Fachada do edifício sede do INSS, em Brasília. Crédito da foto: Divulgaçāo
Aposentados e pensionistas do Instituto Nacional do Seguro Social (INSS) terão até o dia 20 de junho para contestar os descontos de mensalidades associativas realizados no contracheque, o procedimento é obrigatório para aderir ao acordo de ressarcimento e ter o dinheiro de volta. O novo prazo foi publicado no Diário Oficial da União (DOU).
A decisão atende a um requerimento da Comissão Parlamentar Mista de Inquérito (CPMI) do INSS, que investiga cobranças ilegais nas folhas de pagamento.
De acordo com o INSS, até o momento, mais de 6,4 milhões de pessoas já contestaram as cobranças e 4.401.653 aderiram ao acordo de ressarcimento homologado no Supremo Tribunal Federal (STF). Segundo a autarquia previdenciária quase R$ 3 bilhões foram devolvidos aos segurados em todo o país. Outros 748.734 beneficiários já estão aptos a ingressar no acordo. Vale destacar que a adesão ao acordo de ressarcimento permanecerá disponível mesmo após o fim do prazo de contestação.
Como funciona
Para ter direito à devolução de valores descontados entre março de 2020 e março de 2025, o segurado deve:
• Verificar sua situação pelo Meu INSS; Central 135 e Agências dos Correios.

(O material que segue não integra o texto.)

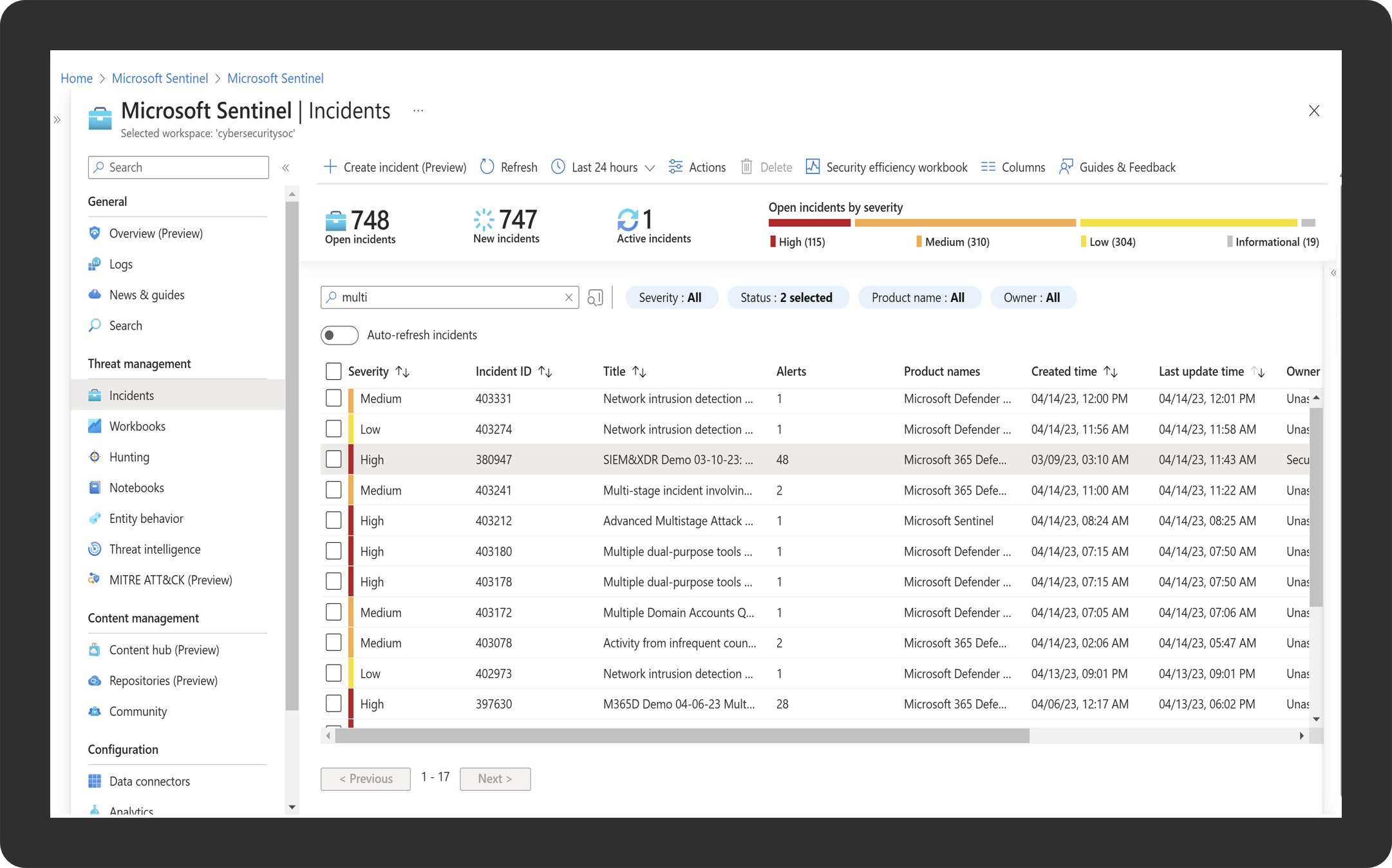This screenshot has height=868, width=1392.
Task: Open Threat intelligence page
Action: click(x=155, y=549)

• Contestar o desconto: informar ao INSS sobre a cobrança não autorizada pelo aplicativo Meu INSS ou nas agências dos Correios.
• Aguardar a análise: a entidade associativa tem até 15 dias úteis para se manifestar.
• Aderir ao acordo: se a entidade não responder ou apresentar documento irregular (como assinatura falsa), o sistema libera a opção de adesão para o recebimento do valor.
Pagamento rápido
Após aceitar o acordo, o dinheiro é depositado na conta do benefício em até três dias úteis. Para indígenas, quilombolas e idosos com mais de 80 anos, o ressarcimento é feito de forma automática na folha de pagamento, sem necessidade de adesão manual.